··· TEXT EXTRACT ···

- Everton North ward within Liverpool
- Population: 4,213 (2023 electorate)
- Metropolitan borough: City of Liverpool;
- Metropolitan county: Merseyside;
- Region: North West;
- Country: England
- Sovereign state: United Kingdom
- UK Parliament: Liverpool Riverside;
- Councillors: Portia Fahey (Labour);

= Everton North (Liverpool ward) =

Metropolitan borough council ward in England

Everton North ward is an electoral district of Liverpool City Council within the Liverpool Riverside constituency.

···

_WRITTEN EXERCISE 1_
Condense the paragraph in the ward profile that begins "Everton North ward is an electoral district" into fewer words, retaining its main facts.
_WRITTEN EXERCISE 2_
Reproduce the stretch of the ward profile from "Metropolitan borough council" through "Liverpool Riverside constituency.".
The records that come next are separate material, unconnected to the ward profile.

··· DATA LINES ···

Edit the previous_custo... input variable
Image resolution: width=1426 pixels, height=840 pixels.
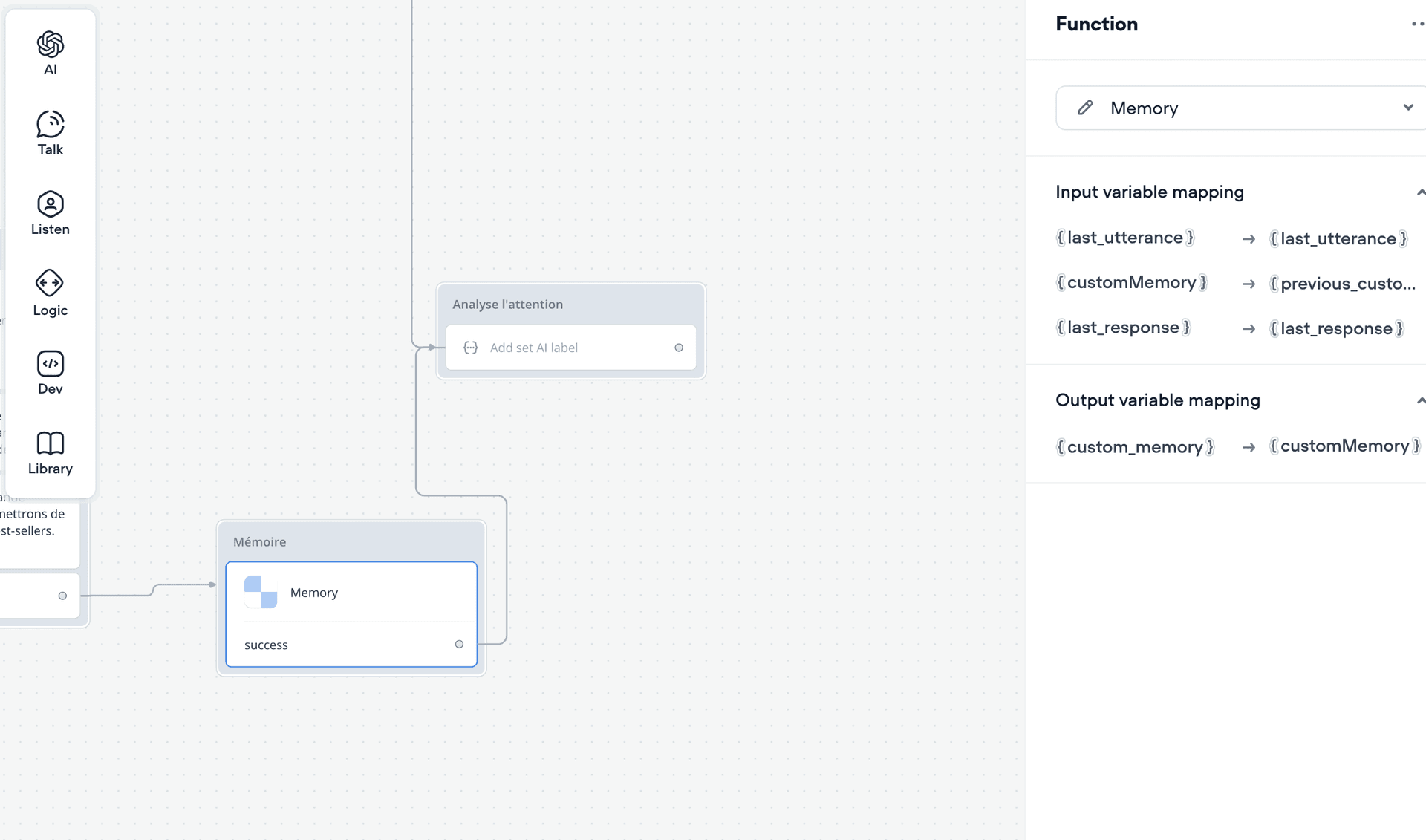1342,284
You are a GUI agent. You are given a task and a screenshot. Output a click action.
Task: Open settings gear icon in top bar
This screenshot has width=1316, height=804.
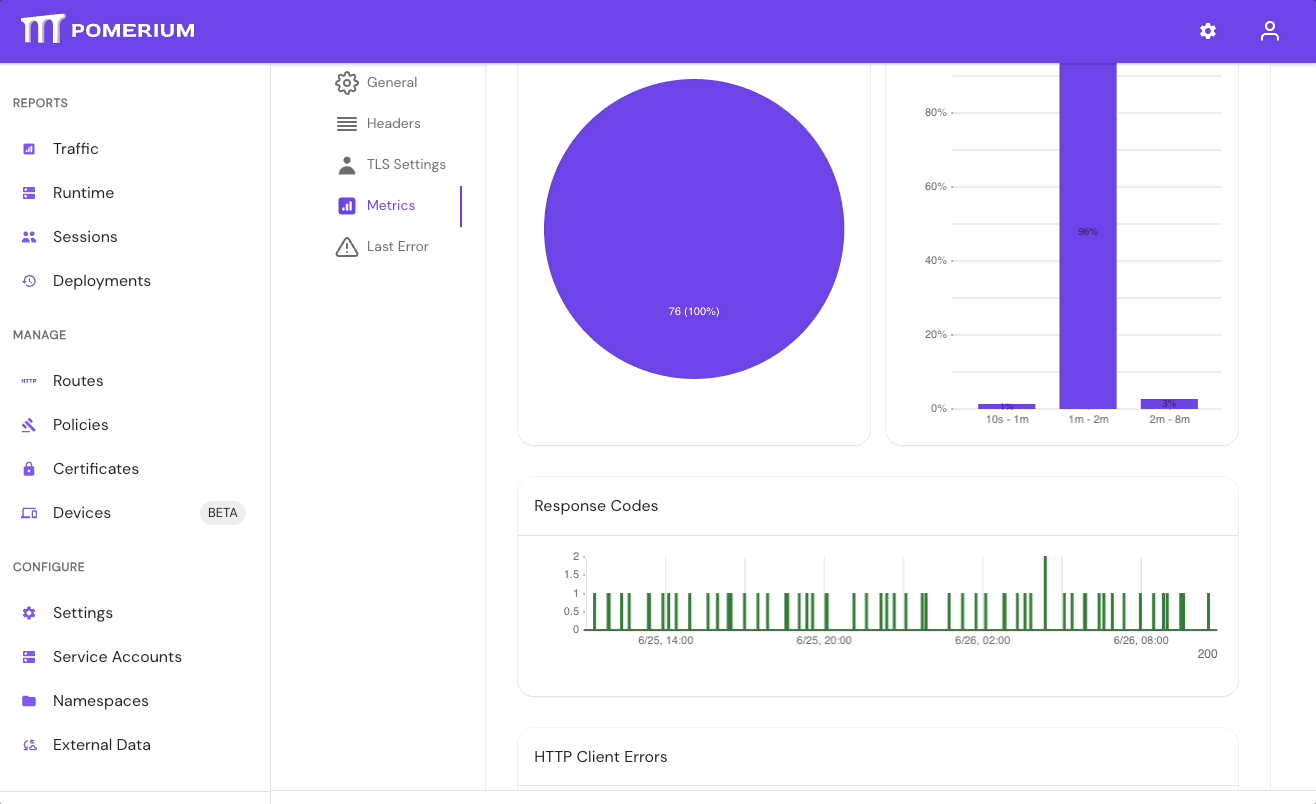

···

_EXERCISE RESPONSE 1_
Everton North is a Liverpool City Council ward in the Liverpool Riverside constituency.

_EXERCISE RESPONSE 2_
Metropolitan borough council ward in England

Everton North ward is an electoral district of Liverpool City Council within the Liverpool Riverside constituency.